Afortunadamente, Leviatán está ahora confinado en una caverna del océano,
solitario. Tuvo hembra, pero Dios la mató, de miedo que procreasen otros leviatanes.
Con la piel de la hembra de Leviatán se hicieron Adán y Eva brillantes vestidos, y la
carne de ella está conservada en salmuera, para el banquete de después del Juicio
Final. También, parece ser, la carne de Leviatán, limpia y aderezada, será comida.
Pero solamente será comestible al final de los tiempos. Yo mismo, cualquiera, puede
entender que el comer carne de Leviatán equivale a comer productos alimenticios
obtenidos del petróleo, si actualizamos el mito, o vemos como mito y simbólicamente
la presencia, y poder y riqueza, del petróleo.
En fin, nos ha tocado la china a los gallegos; le ha tocado al mar de los ártabros
—que basta decir su nombre para que aparezca ante los ojos la verde, espumeante,
viva superficie, con la huella de los pies del viento, como en el poema de Swinburne
— la aparición súbita de Leviatán una mañana de mayo, soltando fuego y baba negra,
sembrando muerte y destrucción, y bien difícil y lenta será la restauración de la vida
en las aguas, la limpieza de las oscuras rocas y de los blancos arenales.
Dios tiene, como dije, sujeto a Leviatán, lo que no impide su ira y los desastres.
Pero el hombre, ese suplente de Dios, debía razonar sobre sus propios leviatanes, los
que ha creado con su técnica. Parece más de aventura y despreocupación que de
reflexión y previsión mandar un leviatán de cien mil toneladas hacia una costa donde
cerca de medio millón de gallegos vive de las cosechas marinas. Si Dios tomó tantas
precauciones con su Leviatán, ¿cómo toma tan pocas el hombre con los suyos?

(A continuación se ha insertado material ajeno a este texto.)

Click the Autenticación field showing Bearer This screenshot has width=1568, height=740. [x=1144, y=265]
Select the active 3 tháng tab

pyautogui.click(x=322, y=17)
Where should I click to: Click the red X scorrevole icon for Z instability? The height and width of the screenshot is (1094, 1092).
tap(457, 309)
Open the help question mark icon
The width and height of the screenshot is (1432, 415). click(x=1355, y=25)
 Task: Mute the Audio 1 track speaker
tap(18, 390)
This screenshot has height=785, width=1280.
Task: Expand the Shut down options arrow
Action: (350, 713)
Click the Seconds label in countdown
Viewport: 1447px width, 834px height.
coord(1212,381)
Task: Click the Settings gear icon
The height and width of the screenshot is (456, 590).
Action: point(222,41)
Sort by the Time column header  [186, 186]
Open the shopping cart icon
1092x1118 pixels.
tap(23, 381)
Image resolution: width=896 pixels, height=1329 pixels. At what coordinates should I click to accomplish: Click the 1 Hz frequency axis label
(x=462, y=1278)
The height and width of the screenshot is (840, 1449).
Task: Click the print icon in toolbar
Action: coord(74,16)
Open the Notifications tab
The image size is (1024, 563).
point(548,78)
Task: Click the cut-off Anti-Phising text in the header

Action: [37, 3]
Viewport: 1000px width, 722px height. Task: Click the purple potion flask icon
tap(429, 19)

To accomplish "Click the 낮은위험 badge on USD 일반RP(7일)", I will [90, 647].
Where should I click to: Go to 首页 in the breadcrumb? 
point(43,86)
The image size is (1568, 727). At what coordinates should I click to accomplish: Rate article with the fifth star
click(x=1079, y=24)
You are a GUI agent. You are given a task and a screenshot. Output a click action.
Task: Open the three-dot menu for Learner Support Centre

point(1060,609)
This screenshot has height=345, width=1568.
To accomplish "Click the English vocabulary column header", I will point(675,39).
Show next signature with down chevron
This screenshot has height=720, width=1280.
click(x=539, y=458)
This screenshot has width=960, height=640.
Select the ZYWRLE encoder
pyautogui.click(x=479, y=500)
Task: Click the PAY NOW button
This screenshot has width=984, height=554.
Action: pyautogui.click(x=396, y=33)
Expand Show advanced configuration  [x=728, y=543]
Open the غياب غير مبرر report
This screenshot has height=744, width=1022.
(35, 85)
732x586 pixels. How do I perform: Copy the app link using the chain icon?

Antaño, nosotros, los gallegos teníamos santos taumaturgos entre nosotros: San Ero,
que escuchando un pajarillo, echaba una siesta de trescientos años, o San Gonzalo,
quien, rezando Avemarías, hundía una flota normanda. Uno de ellos podría, desde el
faro coruñés, detener a Leviatán, a los leviatanes de la técnica hodierna, con su mano
o su voz, y limpiar el océano con la mirada de sus ojos. Pero los taumaturgos han sido
sustituidos por los técnicos del detergente y del biodegradante, y la turba rusa,
etcétera. ¿Cuántos años habrá que esperar para que al viejo traje del mar, que ondula
al viento, le limpien las manchas de grasa y volvamos a verlo, enorme y delicado,
alegre, acercándose a la tierra con su corona de espuma?